GIVEN PASSAGE -
————————
# Richt ain't going nowhere



## billy62green (Nov 2, 2015)

I contend that this year is just another in an endless cycle for CMR. Let's go ahead and get it out of the way that he's a nice person, great guy, etc. OK now on to coaching. His bread and butter has essentially been in running up a really good won loss ratio by beating the teams they are supposed to be beating. And by beating Ga. Tech. Against top ranked teams its pretty atrocious. His lack of preparedness, awful clock management, and misuse of timeouts shines brightly. But this year, as in years past, he'll manage to get thru. They will get the Ga Southern game, and probably take down Tech. That gives them 7 wins. Then they may also pick off either auburn or Kentucky, both of whom are in the tank as well. But even so, where is the quality win??? The man practically owns one of the best states in the nation for recruiting and this is what we keep getting?


----------



## mark-7mag (Nov 2, 2015)

I hope you're wrong but you are probably right.


----------



## elfiii (Nov 2, 2015)

mark-7mag said:


> I hope you're wrong but you are probably right.



Like as not he's right, except I can see us losing all 4 remaining games.


----------



## chadair (Nov 2, 2015)

maybe he will get the UM job and bail y'all out


----------



## elfiii (Nov 2, 2015)

chadair said:


> maybe he will get the UM job and bail y'all out



Et tu Brute'?


----------



## mark-7mag (Nov 2, 2015)

chadair said:


> maybe he will get the UM job and bail y'all out



Now that's funny


----------



## HOGDOG76 (Nov 2, 2015)

I think he is the perfect fit for Georgia and should never leave....


----------



## oldenred (Nov 2, 2015)

His bags are already packed. This will be his last year here.


----------



## Browning Slayer (Nov 2, 2015)

HOGDOG76 said:


> I think he is the perfect fit for Georgia and should never leave....



He fits as good as you do in that tube in your Avatar!


----------



## BROWNING7WSM (Nov 2, 2015)

Mark Richt


----------



## KyDawg (Nov 2, 2015)

He will be the coach next year if he so chooses.


----------



## Throwback (Nov 2, 2015)

http://www.usatoday.com/story/sport...georgia-nebraska-duke-texas-rutgers/75002324/


----------



## brownceluse (Nov 2, 2015)

Mark Richt just needs to get these boys getting after it


----------



## Old Winchesters (Nov 2, 2015)

Richt makes $83000 a week. He needs to be getting after it.


----------



## kmckinnie (Nov 2, 2015)

They going to beat Kentucky.


----------



## kmckinnie (Nov 2, 2015)

YAll done gave up. Lols


----------



## SpotandStalk (Nov 3, 2015)

Old Winchesters said:


> Richt makes $83000 a week. He needs to be getting after it.



That aint bad money.
————————
MATERIAL -
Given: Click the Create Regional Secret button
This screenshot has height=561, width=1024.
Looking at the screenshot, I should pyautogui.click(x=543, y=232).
————————
Could you repeat the part of the Richt thread that begins at the words "## HOGDOG76 (Nov" and stops after "last year here.", swapping "bags" for "suitcases"? The data plays no part in this.

TASK OUTPUT -
## HOGDOG76 (Nov 2, 2015)

I think he is the perfect fit for Georgia and should never leave....


----------



## oldenred (Nov 2, 2015)

His suitcases are already packed. This will be his last year here.